Bohemia Village Voice  Bohemia Village Voice

For bohemians everywhere

Horntye’s apartments plan unveiled

Horntye Park - mound of soil where apartments may be built

Horntye Park - mound of soil where apartments may be built

Horntye Park Sports Complex held a public consultation in their Lord Cornwallis suite on 28th-29th of September, presenting detailed plans of the proposed new housing developments. It is understood that there will be two linked blocks of apartments of six storeys, plus a further block of social housing for firemen. Horntye trustees and management team, together with representatives of London and South-East Equity Development, were on hand to talk to the public and answer questions. However, they were keen to stress that the plans are not yet finalised.

Brian Clifford, communications consultant for London and South-East Equity, said, “All decisions are yet to be taken.” He told the Voice that feedback from local people will be discussed at a series of meetings on the 19th, 22nd and 23rd of October.  Over a hundred and fifty people came to see the plans during the two days.
Horntye say the residential development is necessary to safeguard the future of the Horntye, which currently costs £1,000 a day to run.

COLLECTED MATERIAL>
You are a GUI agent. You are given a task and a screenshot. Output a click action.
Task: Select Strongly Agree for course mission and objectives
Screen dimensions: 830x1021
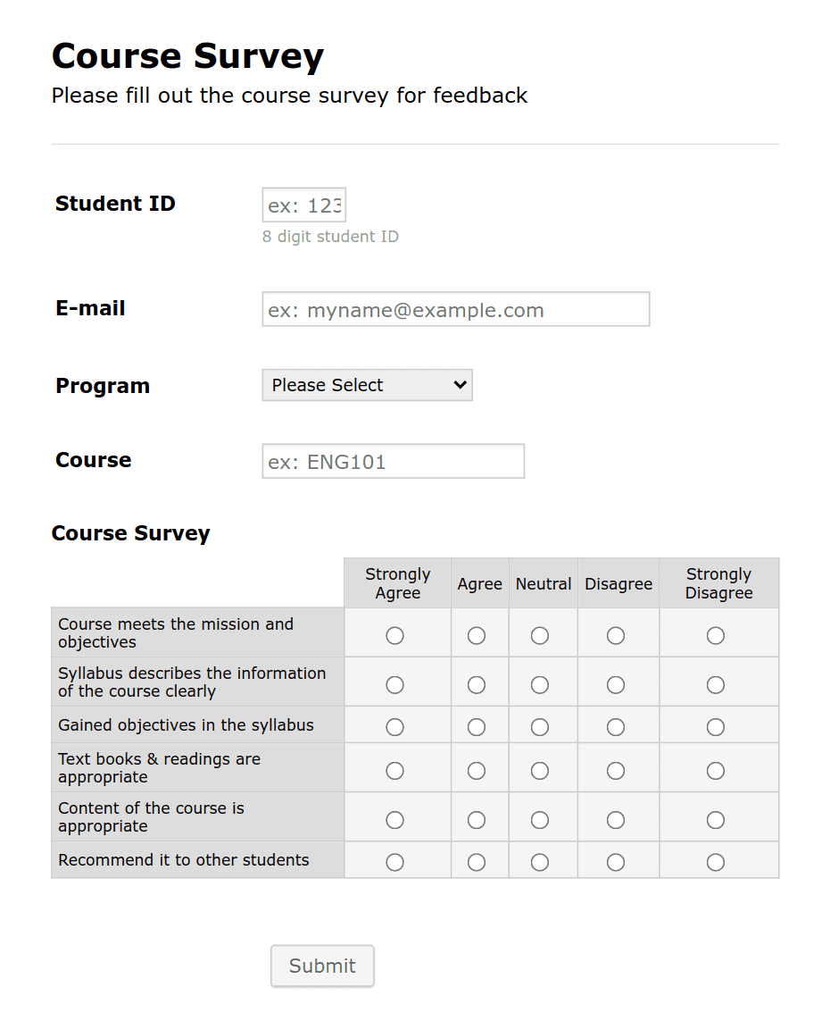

EXERCISE> Could you give the Horntye apartments article again, starting at "Bohemia Village Voice  Bohemia" and ending at "not yet finalised.", with "six storeys" swapped for "eight storeys"?

THE RESPONSE>
Bohemia Village Voice  Bohemia Village Voice

For bohemians everywhere

Horntye’s apartments plan unveiled

Horntye Park - mound of soil where apartments may be built

Horntye Park - mound of soil where apartments may be built

Horntye Park Sports Complex held a public consultation in their Lord Cornwallis suite on 28th-29th of September, presenting detailed plans of the proposed new housing developments. It is understood that there will be two linked blocks of apartments of eight storeys, plus a further block of social housing for firemen. Horntye trustees and management team, together with representatives of London and South-East Equity Development, were on hand to talk to the public and answer questions. However, they were keen to stress that the plans are not yet finalised.